Sentimos que, con el poder en la mano, tenemos la libertad de avasallar mediante nuestras normas y (por carácter transitivo) nuestra verdadera forma de ser, a quienes están por debajo de nuestro poder. Nos sentimos ‘’libres’’ de ser como realmente somos (seamos malvados o magnánimos). Por esta razón la concentración de poder es socialmente letal.
Pero como dijimos antes, el ejercicio del poder muestra lo mejor y lo peor de nosotros. Políticamente sucede lo mismo. Claro que, lo mejor y lo peor no equivale a un cincuenta por ciento de ambos lados. Lo peor puede ser nuestro 90% y lo mejor nuestro 10%. Ese desbalance es frecuente y puede ser notable, en quien más, en quien menos.

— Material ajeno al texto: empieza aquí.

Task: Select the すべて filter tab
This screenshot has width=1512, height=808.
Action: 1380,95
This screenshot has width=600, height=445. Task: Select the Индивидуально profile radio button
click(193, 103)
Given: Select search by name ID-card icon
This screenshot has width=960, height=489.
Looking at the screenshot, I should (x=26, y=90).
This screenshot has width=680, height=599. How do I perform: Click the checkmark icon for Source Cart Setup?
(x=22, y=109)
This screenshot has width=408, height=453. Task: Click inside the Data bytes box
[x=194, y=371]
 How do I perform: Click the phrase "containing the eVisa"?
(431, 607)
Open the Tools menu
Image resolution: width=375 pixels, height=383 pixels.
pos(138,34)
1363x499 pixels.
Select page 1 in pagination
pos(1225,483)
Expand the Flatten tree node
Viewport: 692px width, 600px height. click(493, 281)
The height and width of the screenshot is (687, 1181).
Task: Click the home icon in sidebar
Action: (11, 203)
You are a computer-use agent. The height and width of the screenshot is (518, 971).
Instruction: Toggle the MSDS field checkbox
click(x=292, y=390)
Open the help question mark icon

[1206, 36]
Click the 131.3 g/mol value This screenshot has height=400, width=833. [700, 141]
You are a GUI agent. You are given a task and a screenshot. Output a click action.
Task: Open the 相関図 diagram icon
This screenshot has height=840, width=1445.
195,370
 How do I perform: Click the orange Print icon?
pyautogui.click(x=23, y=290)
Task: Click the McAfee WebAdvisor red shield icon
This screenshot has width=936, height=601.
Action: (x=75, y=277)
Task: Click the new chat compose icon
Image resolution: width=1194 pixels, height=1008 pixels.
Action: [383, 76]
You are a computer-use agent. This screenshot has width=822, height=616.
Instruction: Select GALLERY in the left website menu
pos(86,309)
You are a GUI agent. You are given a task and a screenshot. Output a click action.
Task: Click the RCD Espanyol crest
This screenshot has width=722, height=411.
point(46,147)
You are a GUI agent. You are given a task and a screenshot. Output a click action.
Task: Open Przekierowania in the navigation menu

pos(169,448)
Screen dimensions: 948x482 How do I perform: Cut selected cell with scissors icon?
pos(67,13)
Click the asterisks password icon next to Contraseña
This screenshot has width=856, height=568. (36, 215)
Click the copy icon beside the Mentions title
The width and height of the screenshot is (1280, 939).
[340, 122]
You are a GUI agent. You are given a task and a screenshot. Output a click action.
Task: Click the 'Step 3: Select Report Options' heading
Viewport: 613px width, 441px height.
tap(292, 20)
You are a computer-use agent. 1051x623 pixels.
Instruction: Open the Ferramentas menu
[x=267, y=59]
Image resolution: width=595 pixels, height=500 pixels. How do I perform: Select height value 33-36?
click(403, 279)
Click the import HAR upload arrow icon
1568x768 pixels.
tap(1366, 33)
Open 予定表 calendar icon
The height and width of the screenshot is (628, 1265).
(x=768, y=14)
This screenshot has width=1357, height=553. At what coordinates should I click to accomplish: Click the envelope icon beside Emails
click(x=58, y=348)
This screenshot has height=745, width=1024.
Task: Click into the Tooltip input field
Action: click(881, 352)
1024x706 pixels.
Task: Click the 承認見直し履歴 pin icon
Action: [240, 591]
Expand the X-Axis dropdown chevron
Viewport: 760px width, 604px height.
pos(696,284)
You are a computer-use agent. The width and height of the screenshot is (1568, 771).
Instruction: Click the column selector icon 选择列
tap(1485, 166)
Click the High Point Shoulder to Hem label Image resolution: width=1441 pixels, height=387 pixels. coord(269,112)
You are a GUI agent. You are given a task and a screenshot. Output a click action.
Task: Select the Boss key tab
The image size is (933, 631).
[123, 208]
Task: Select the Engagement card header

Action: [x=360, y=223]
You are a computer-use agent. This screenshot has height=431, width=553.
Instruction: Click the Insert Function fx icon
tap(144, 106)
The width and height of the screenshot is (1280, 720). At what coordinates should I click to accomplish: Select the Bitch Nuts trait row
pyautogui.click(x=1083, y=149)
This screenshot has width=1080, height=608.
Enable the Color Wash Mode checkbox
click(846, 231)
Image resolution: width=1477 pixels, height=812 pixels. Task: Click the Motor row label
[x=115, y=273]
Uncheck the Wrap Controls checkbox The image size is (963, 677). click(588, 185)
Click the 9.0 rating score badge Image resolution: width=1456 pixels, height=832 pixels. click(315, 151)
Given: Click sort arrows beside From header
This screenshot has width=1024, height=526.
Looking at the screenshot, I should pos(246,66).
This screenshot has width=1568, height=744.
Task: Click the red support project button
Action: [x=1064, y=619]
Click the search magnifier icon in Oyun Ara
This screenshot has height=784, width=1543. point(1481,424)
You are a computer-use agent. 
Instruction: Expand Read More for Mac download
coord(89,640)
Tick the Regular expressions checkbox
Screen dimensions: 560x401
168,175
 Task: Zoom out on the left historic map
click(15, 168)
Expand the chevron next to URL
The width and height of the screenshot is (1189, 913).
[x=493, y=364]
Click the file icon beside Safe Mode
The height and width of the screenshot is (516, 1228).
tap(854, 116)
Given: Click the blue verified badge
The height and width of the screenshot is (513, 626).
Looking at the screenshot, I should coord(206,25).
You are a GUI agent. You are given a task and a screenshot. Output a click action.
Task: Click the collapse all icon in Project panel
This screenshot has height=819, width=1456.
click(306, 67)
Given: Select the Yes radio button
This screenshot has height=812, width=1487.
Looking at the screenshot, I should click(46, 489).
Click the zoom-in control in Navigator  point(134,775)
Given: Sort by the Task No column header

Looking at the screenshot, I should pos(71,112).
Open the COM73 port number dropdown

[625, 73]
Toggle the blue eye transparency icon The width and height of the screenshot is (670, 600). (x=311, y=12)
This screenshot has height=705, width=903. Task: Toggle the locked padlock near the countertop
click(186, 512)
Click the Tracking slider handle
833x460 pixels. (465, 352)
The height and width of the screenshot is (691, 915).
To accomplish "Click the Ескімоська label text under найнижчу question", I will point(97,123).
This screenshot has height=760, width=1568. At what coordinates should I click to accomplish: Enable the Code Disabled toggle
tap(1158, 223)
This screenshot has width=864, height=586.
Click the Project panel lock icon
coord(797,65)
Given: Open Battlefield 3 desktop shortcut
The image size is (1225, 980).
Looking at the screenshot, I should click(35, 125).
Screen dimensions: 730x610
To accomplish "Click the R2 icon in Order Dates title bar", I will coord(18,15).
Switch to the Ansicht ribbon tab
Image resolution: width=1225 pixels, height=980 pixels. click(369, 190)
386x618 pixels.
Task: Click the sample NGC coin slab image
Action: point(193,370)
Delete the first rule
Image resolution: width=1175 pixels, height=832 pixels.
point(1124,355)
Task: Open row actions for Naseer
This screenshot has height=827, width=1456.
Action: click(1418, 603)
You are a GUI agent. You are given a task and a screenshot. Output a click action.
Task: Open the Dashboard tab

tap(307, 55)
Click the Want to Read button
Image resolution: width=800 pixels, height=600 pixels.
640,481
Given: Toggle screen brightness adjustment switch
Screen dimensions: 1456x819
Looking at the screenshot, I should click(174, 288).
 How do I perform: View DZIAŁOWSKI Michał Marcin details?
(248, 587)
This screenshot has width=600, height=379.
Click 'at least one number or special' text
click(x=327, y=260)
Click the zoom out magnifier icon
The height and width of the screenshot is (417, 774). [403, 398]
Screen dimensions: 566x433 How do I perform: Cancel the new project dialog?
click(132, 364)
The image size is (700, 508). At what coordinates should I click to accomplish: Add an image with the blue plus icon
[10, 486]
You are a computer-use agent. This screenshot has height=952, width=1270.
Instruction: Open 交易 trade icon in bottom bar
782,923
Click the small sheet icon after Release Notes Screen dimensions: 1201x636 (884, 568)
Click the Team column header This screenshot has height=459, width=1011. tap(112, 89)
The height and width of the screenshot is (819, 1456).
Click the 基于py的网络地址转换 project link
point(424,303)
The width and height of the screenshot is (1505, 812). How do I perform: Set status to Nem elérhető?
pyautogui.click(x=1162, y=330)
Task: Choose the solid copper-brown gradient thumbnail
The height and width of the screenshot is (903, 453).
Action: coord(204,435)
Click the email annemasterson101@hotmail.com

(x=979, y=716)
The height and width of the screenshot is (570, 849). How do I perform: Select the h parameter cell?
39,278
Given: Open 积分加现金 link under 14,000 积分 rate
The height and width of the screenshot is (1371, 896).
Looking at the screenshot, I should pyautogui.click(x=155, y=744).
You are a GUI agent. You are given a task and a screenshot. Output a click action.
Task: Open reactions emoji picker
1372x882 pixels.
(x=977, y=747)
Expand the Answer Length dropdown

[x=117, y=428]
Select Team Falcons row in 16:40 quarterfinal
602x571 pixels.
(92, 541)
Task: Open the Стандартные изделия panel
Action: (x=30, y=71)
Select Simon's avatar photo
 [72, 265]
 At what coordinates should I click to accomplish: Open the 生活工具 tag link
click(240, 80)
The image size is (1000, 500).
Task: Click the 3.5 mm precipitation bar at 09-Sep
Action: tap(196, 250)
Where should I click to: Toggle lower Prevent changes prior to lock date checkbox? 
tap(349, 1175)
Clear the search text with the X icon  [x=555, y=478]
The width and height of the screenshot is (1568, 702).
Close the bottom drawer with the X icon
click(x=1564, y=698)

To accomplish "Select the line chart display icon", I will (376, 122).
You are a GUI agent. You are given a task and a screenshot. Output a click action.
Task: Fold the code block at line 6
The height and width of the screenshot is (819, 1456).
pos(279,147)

Comparativa y políticamente hablando (y por sólo referirnos a los últimos años) el poder mostró lo peor de los gobernantes hasta hoy (con la posible única excepción de Mauricio Macri). Obviamente, esto no influye en los resultados de la gestión, porque aunque un político puede no ser autoritario ni despótico, puede fracasar igual por incompetente técnicamente para la función a la cual fue elegido. Y -por supuesto- se pueden sumar ambas causales: la inhabilidad técnica más el autoritarismo.
La moraleja es que el liberalismo no tiene nada que ver con lo anterior. Al menos, el liberalismo como yo lo entiendo.